Data extracted from a collection:
++++++
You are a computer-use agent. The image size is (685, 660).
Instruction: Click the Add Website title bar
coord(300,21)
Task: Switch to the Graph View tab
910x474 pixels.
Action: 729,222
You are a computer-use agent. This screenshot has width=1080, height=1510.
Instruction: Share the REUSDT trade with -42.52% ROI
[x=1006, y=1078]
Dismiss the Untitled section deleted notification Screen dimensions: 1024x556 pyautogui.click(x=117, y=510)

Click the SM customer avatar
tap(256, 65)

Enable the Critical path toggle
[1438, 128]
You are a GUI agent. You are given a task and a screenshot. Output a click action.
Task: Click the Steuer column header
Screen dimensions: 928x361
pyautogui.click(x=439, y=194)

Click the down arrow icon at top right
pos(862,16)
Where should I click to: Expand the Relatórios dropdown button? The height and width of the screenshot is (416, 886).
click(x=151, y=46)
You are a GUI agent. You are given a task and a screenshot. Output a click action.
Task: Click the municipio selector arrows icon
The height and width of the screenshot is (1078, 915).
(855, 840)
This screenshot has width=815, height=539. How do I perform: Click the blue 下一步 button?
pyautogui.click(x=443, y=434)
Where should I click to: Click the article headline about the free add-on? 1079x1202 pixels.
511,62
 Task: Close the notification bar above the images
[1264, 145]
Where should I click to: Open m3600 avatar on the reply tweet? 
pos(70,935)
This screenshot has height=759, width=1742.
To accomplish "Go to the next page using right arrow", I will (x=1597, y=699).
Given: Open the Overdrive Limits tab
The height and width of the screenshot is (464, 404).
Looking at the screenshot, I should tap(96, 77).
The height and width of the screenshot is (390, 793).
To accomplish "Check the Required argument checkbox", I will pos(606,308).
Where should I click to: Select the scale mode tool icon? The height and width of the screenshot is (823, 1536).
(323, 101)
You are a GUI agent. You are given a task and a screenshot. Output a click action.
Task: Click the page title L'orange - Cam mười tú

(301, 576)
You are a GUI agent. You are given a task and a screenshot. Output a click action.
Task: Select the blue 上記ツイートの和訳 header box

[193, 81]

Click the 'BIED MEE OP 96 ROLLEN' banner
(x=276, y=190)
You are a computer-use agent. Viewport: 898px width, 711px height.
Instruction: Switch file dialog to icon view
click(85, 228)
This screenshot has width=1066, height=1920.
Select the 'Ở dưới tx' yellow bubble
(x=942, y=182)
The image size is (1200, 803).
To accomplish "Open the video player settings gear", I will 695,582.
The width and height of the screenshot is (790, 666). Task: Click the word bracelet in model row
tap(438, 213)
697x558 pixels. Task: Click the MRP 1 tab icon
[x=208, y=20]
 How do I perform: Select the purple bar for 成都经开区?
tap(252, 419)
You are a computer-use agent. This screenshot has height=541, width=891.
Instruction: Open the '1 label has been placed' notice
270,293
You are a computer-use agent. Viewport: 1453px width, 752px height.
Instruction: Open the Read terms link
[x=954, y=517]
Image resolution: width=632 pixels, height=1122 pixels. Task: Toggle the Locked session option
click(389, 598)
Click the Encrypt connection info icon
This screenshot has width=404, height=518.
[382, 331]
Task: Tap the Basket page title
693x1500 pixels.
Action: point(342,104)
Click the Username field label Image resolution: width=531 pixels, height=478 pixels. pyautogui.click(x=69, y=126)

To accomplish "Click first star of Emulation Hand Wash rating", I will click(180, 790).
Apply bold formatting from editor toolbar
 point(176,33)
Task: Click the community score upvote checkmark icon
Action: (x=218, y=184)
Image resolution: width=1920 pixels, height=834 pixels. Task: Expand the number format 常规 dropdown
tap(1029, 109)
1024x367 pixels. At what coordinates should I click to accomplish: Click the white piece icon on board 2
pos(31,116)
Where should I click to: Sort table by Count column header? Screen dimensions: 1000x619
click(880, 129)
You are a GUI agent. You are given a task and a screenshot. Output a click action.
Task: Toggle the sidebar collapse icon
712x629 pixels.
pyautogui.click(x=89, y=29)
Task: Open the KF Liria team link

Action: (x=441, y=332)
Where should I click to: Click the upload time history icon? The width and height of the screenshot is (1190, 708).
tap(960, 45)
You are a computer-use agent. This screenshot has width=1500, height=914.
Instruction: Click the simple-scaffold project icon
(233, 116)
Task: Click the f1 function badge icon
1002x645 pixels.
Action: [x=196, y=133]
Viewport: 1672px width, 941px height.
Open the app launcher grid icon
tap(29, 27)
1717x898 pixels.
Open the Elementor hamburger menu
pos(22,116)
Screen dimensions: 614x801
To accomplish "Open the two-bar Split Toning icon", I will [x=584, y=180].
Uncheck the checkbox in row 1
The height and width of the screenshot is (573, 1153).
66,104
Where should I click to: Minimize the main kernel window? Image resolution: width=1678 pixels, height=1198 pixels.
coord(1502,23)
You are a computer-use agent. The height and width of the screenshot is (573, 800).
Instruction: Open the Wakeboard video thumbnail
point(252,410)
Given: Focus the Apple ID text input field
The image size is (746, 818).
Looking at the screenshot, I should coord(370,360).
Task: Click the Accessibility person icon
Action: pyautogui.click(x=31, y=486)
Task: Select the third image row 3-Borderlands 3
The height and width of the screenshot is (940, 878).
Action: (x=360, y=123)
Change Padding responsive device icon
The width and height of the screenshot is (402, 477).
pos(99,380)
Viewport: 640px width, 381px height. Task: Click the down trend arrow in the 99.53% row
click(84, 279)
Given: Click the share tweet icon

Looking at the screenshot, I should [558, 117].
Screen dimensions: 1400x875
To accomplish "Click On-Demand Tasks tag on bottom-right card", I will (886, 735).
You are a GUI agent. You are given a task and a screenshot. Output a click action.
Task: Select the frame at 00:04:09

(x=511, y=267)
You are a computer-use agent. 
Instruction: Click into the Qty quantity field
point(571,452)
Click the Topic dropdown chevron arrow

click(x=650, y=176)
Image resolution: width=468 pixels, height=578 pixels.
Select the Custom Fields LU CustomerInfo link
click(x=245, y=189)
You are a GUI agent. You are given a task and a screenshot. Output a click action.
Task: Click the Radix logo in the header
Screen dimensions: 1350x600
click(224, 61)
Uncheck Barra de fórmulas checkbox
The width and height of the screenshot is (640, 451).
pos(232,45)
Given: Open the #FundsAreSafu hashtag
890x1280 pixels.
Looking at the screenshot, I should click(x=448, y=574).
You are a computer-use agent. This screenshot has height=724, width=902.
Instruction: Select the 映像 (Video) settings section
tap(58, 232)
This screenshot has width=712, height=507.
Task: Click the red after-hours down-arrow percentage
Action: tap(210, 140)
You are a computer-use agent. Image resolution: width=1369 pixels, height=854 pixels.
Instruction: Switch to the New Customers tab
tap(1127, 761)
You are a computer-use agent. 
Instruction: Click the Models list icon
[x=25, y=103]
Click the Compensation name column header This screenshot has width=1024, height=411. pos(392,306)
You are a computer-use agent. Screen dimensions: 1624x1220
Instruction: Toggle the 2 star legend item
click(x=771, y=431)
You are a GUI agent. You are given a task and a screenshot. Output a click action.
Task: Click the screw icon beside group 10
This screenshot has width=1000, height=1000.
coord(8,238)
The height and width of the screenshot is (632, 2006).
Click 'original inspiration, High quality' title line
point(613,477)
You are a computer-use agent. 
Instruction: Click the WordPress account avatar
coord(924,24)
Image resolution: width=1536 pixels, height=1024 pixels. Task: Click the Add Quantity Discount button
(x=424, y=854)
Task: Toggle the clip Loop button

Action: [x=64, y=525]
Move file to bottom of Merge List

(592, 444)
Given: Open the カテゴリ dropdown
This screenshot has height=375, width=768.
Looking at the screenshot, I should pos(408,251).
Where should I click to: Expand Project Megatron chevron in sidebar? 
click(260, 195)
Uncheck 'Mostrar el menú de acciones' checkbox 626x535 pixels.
++++++
Copy out the data exactly, keeping each line whole.

▶ TASK RESULT
You are a computer-use agent. The image size is (685, 660).
Instruction: Click the Add Website title bar
coord(300,21)
Task: Switch to the Graph View tab
910x474 pixels.
Action: 729,222
You are a computer-use agent. This screenshot has width=1080, height=1510.
Instruction: Share the REUSDT trade with -42.52% ROI
[x=1006, y=1078]
Dismiss the Untitled section deleted notification Screen dimensions: 1024x556 pyautogui.click(x=117, y=510)

Click the SM customer avatar
tap(256, 65)

Enable the Critical path toggle
[1438, 128]
You are a GUI agent. You are given a task and a screenshot. Output a click action.
Task: Click the Steuer column header
Screen dimensions: 928x361
pyautogui.click(x=439, y=194)

Click the down arrow icon at top right
pos(862,16)
Where should I click to: Expand the Relatórios dropdown button? The height and width of the screenshot is (416, 886).
click(x=151, y=46)
You are a GUI agent. You are given a task and a screenshot. Output a click action.
Task: Click the municipio selector arrows icon
The height and width of the screenshot is (1078, 915).
(855, 840)
This screenshot has width=815, height=539. How do I perform: Click the blue 下一步 button?
pyautogui.click(x=443, y=434)
Where should I click to: Click the article headline about the free add-on? 1079x1202 pixels.
511,62
 Task: Close the notification bar above the images
[1264, 145]
Where should I click to: Open m3600 avatar on the reply tweet? 
pos(70,935)
This screenshot has height=759, width=1742.
To accomplish "Go to the next page using right arrow", I will (x=1597, y=699).
Given: Open the Overdrive Limits tab
The height and width of the screenshot is (464, 404).
Looking at the screenshot, I should tap(96, 77).
The height and width of the screenshot is (390, 793).
To accomplish "Check the Required argument checkbox", I will pos(606,308).
Where should I click to: Select the scale mode tool icon? The height and width of the screenshot is (823, 1536).
(323, 101)
You are a GUI agent. You are given a task and a screenshot. Output a click action.
Task: Click the page title L'orange - Cam mười tú

(301, 576)
You are a GUI agent. You are given a task and a screenshot. Output a click action.
Task: Select the blue 上記ツイートの和訳 header box

[193, 81]

Click the 'BIED MEE OP 96 ROLLEN' banner
(x=276, y=190)
You are a computer-use agent. Viewport: 898px width, 711px height.
Instruction: Switch file dialog to icon view
click(85, 228)
This screenshot has width=1066, height=1920.
Select the 'Ở dưới tx' yellow bubble
(x=942, y=182)
The image size is (1200, 803).
To accomplish "Open the video player settings gear", I will 695,582.
The width and height of the screenshot is (790, 666). Task: Click the word bracelet in model row
tap(438, 213)
697x558 pixels. Task: Click the MRP 1 tab icon
[x=208, y=20]
 How do I perform: Select the purple bar for 成都经开区?
tap(252, 419)
You are a computer-use agent. This screenshot has height=541, width=891.
Instruction: Open the '1 label has been placed' notice
270,293
You are a computer-use agent. Viewport: 1453px width, 752px height.
Instruction: Open the Read terms link
[x=954, y=517]
Image resolution: width=632 pixels, height=1122 pixels. Task: Toggle the Locked session option
click(389, 598)
Click the Encrypt connection info icon
This screenshot has width=404, height=518.
[382, 331]
Task: Tap the Basket page title
693x1500 pixels.
Action: point(342,104)
Click the Username field label Image resolution: width=531 pixels, height=478 pixels. pyautogui.click(x=69, y=126)

To accomplish "Click first star of Emulation Hand Wash rating", I will click(180, 790).
Apply bold formatting from editor toolbar
 point(176,33)
Task: Click the community score upvote checkmark icon
Action: (x=218, y=184)
Image resolution: width=1920 pixels, height=834 pixels. Task: Expand the number format 常规 dropdown
tap(1029, 109)
1024x367 pixels. At what coordinates should I click to accomplish: Click the white piece icon on board 2
pos(31,116)
Where should I click to: Sort table by Count column header? Screen dimensions: 1000x619
click(880, 129)
You are a GUI agent. You are given a task and a screenshot. Output a click action.
Task: Toggle the sidebar collapse icon
712x629 pixels.
pyautogui.click(x=89, y=29)
Task: Open the KF Liria team link

Action: (x=441, y=332)
Where should I click to: Click the upload time history icon? The width and height of the screenshot is (1190, 708).
tap(960, 45)
You are a computer-use agent. This screenshot has width=1500, height=914.
Instruction: Click the simple-scaffold project icon
(233, 116)
Task: Click the f1 function badge icon
1002x645 pixels.
Action: [x=196, y=133]
Viewport: 1672px width, 941px height.
Open the app launcher grid icon
tap(29, 27)
1717x898 pixels.
Open the Elementor hamburger menu
pos(22,116)
Screen dimensions: 614x801
To accomplish "Open the two-bar Split Toning icon", I will [x=584, y=180].
Uncheck the checkbox in row 1
The height and width of the screenshot is (573, 1153).
66,104
Where should I click to: Minimize the main kernel window? Image resolution: width=1678 pixels, height=1198 pixels.
coord(1502,23)
You are a computer-use agent. The height and width of the screenshot is (573, 800).
Instruction: Open the Wakeboard video thumbnail
point(252,410)
Given: Focus the Apple ID text input field
The image size is (746, 818).
Looking at the screenshot, I should coord(370,360).
Task: Click the Accessibility person icon
Action: pyautogui.click(x=31, y=486)
Task: Select the third image row 3-Borderlands 3
The height and width of the screenshot is (940, 878).
Action: (x=360, y=123)
Change Padding responsive device icon
The width and height of the screenshot is (402, 477).
pos(99,380)
Viewport: 640px width, 381px height. Task: Click the down trend arrow in the 99.53% row
click(84, 279)
Given: Click the share tweet icon

Looking at the screenshot, I should [558, 117].
Screen dimensions: 1400x875
To accomplish "Click On-Demand Tasks tag on bottom-right card", I will (886, 735).
You are a GUI agent. You are given a task and a screenshot. Output a click action.
Task: Select the frame at 00:04:09

(x=511, y=267)
You are a computer-use agent. 
Instruction: Click into the Qty quantity field
point(571,452)
Click the Topic dropdown chevron arrow

click(x=650, y=176)
Image resolution: width=468 pixels, height=578 pixels.
Select the Custom Fields LU CustomerInfo link
click(x=245, y=189)
You are a GUI agent. You are given a task and a screenshot. Output a click action.
Task: Click the Radix logo in the header
Screen dimensions: 1350x600
click(224, 61)
Uncheck Barra de fórmulas checkbox
The width and height of the screenshot is (640, 451).
pos(232,45)
Given: Open the #FundsAreSafu hashtag
890x1280 pixels.
Looking at the screenshot, I should click(x=448, y=574).
You are a computer-use agent. This screenshot has height=724, width=902.
Instruction: Select the 映像 (Video) settings section
tap(58, 232)
This screenshot has width=712, height=507.
Task: Click the red after-hours down-arrow percentage
Action: tap(210, 140)
You are a computer-use agent. Image resolution: width=1369 pixels, height=854 pixels.
Instruction: Switch to the New Customers tab
tap(1127, 761)
You are a computer-use agent. 
Instruction: Click the Models list icon
[x=25, y=103]
Click the Compensation name column header This screenshot has width=1024, height=411. pos(392,306)
You are a computer-use agent. Screen dimensions: 1624x1220
Instruction: Toggle the 2 star legend item
click(x=771, y=431)
You are a GUI agent. You are given a task and a screenshot. Output a click action.
Task: Click the screw icon beside group 10
This screenshot has width=1000, height=1000.
coord(8,238)
The height and width of the screenshot is (632, 2006).
Click 'original inspiration, High quality' title line
point(613,477)
You are a computer-use agent. 
Instruction: Click the WordPress account avatar
coord(924,24)
Image resolution: width=1536 pixels, height=1024 pixels. Task: Click the Add Quantity Discount button
(x=424, y=854)
Task: Toggle the clip Loop button

Action: [x=64, y=525]
Move file to bottom of Merge List

(592, 444)
Given: Open the カテゴリ dropdown
This screenshot has height=375, width=768.
Looking at the screenshot, I should pos(408,251).
Where should I click to: Expand Project Megatron chevron in sidebar? 
click(260, 195)
Uncheck 'Mostrar el menú de acciones' checkbox 626x535 pixels.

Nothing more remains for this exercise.